Nous en allons nommer quelques-unes qui serviront d’exemples.
Berg-op-zoom, ce sont des blondes dont le dessein commença à paroître dans le tems que cette ville fut prise ; & le bruit que fit ce succès de nos armes, suffit pour donner ce nom à une infinité de choses.
Chenille, est une blonde dont le principal toilé est environné d’un brin de chenille. Voyez Chenille.
Persil, est une blonde composée d’une infinité de petits toilés, assez approchans de la figure d’une feuille de persil.
Points à la reine, est une blonde qui forme plusieurs quadrilles pleins & vuides, dont les premiers sont composés de trois petites branches distinctes, & à plusieurs brins, qui montent & descendent obliquement en se traversant dessus & dessous vers leur milieu, & soûtenues en-haut & en-bas sur deux points transversaux qui regnent dans toute la piece.
Pouce du roi, est une blonde dont le grand toilé représente un éventail ouvert & fendu à la base par le milieu.
Privure, est un toilé continué qui serpente entre deux rangs de grillages ou de pleins : on l’appelle encore la couleuvre.
Enfin la blonde travaillée est celle dont le dessein correct & bien choisi, joint à une exécution délicate, forme une piece dont la beauté permanente est avoüée indépendamment du caprice, de la mode & des circonstances. Les blondes travaillées imitent fort les dentelles, & sont aussi cheres qu’estimées.
Quand toutes ces différentes sortes de blondes n’ont pas assez de lustre en sortant des mains de l’ouvriere, on les repasse avec une bouteille de verre semblable à celle dont se servent les blanchisseuses de bas de soie, en observant d’y aller fort légerement, trop de posanteur & de répétitions les rendant trop lisses & trop luisantes.
Nous finirons cet article par deux remarques : l’une concernant le dessein, surquoi nous dirons que celui qui a paru le plus agréable, même après en avoir fait des essais, fournit souvent des pieces bien moins belles que celles qu’on en attendoit ; aussi les marchands ont-ils soin de ne pas monter une grande quantité de pieces sur un dessein nouveau, avant que le goût du public ait confirmé & fixé le leur. La seconde remarque que nous ayons à faire, est que quoique les blondes soient ordinairement d’une seule couleur, c’est-à-dire blanches, on ne laisse pas d’en faire qui sont mêlées de noir, de rouge, &c. pour garnir des robbes de dames, &c. Voyez Dentelle.

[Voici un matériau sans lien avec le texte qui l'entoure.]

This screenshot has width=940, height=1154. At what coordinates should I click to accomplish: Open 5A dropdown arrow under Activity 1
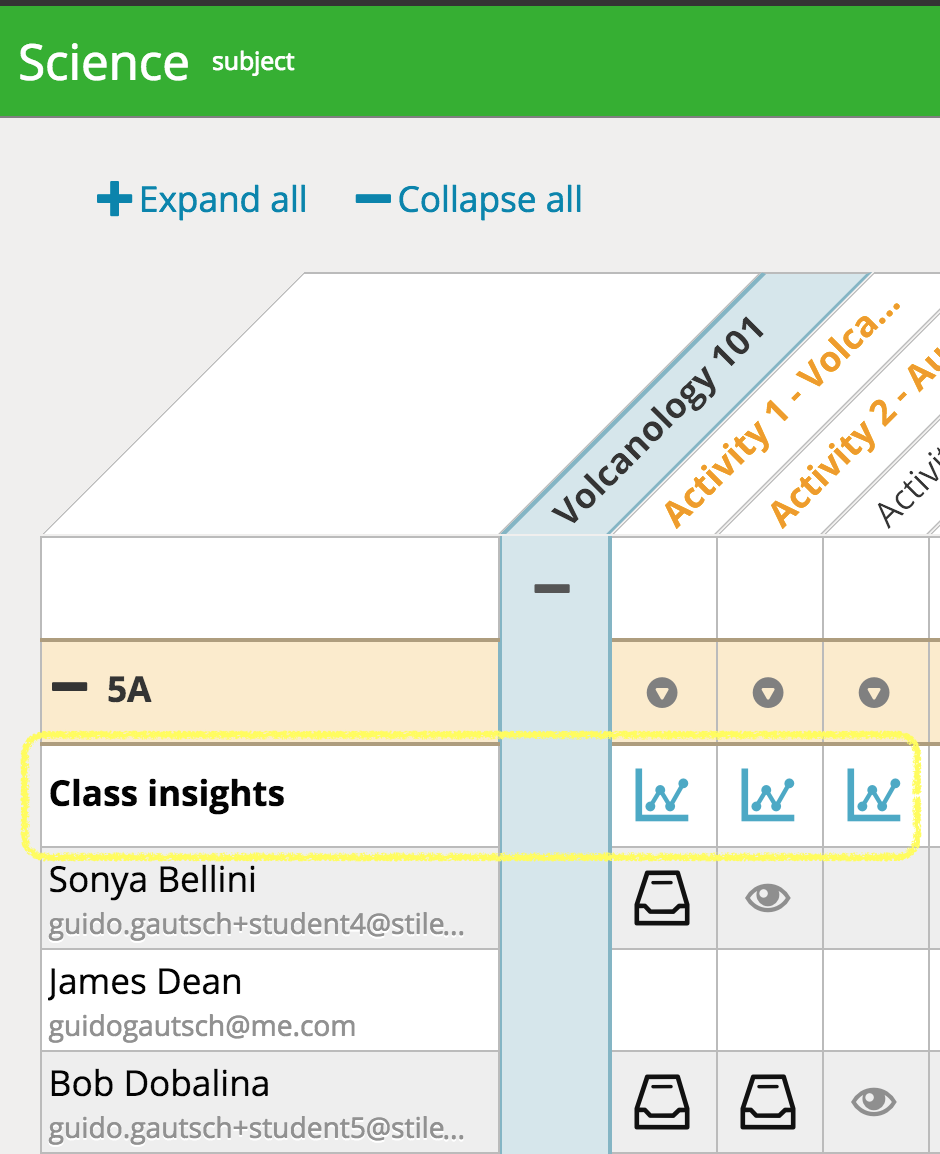click(662, 693)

Les marchands de modes employent beaucoup de blonde pour garnir les robbes, les coëffures, les manchettes, & les palatines des femmes.
Il y en a deux sortes relativement à la matiere ; la blonde de fil, qui ressemble beaucoup à la dentelle ; & la blonde de soie, qui n’est pas à beaucoup près si bonne à l’usé, mais qui sied beaucoup mieux.